→ DOCUMENT EXCERPT:
··········

In April, public student REITs essentially went extinct when private equity colossus Blackstone took American Campus Communities private in a $13 billion deal.
Blackstone’s Core+ perpetual capital vehicles – including Blackstone Real Estate Income Trust and Blackstone Property Partners – acquired ACC, the largest student housing owner, manager and developer in the U.S., in an all-cash transaction valued at approximately $12.8 billion, including the assumption of debt.
With ACC, Blackstone adds the No. 33 largest owner on the National Multifamily Housing Council’s list and its 35,441 units to its growing housing empire. ACC also gets capital “to invest in its existing assets and create much-needed new housing in university markets,” according to Jacob Werner, co-head of America's acquisitions for Blackstone Real Estate, in a company statement announcing the sale.
But the ramifications of this particular deal go beyond ACC and Blackstone. It shows the enormous buying power that private equity welds at this point in the real estate cycle while also highlighting the limitations of public REITs.
Blackstone’s empire grows
Blackstone's acquisition of ACC, which declined to comment for this story, continues its apartment buying spree. In 2021, the company’s non-traded REIT, BREIT, ranked as the No. 1 buyer of apartments with more than $10 billion in purchases, according to information shared with Multifamily Dive from MSCI Real Assets (formerly Real Capital Analytics) a New York-based firm that provides tools and services for the global investment community. But it didn’t stop there. Blackstone’s non-REIT buying activity came in second.

··········

→ PROVIDED DATA:
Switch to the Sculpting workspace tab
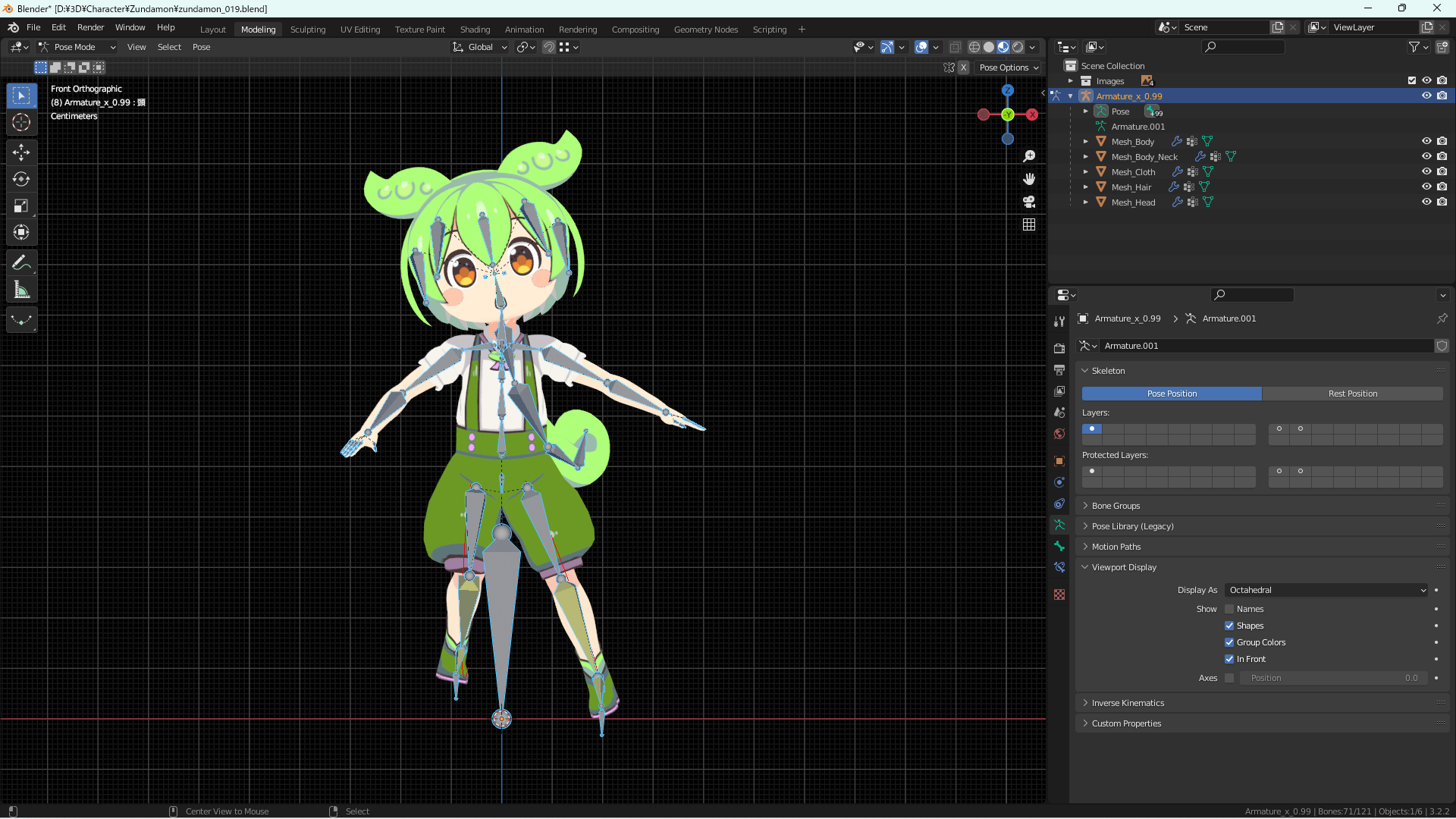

··········

→ PROBLEMS TO SOLVE:
1. From the Blackstone acquisition article, print the passage between "But the ramifications" and "came in second.", inclusive.
2. According to the Blackstone acquisition article, how many units does ACC add to Blackstone's holdings?
3. List every dollar amount that appears in the Blackstone acquisition article.
The data above has no connection to the Blackstone acquisition article.

→ RESULTS FOR EACH TASK:
1.
But the ramifications of this particular deal go beyond ACC and Blackstone. It shows the enormous buying power that private equity welds at this point in the real estate cycle while also highlighting the limitations of public REITs.
Blackstone’s empire grows
Blackstone's acquisition of ACC, which declined to comment for this story, continues its apartment buying spree. In 2021, the company’s non-traded REIT, BREIT, ranked as the No. 1 buyer of apartments with more than $10 billion in purchases, according to information shared with Multifamily Dive from MSCI Real Assets (formerly Real Capital Analytics) a New York-based firm that provides tools and services for the global investment community. But it didn’t stop there. Blackstone’s non-REIT buying activity came in second.

2. 35,441 units.

3.
- $13 billion
- approximately $12.8 billion
- more than $10 billion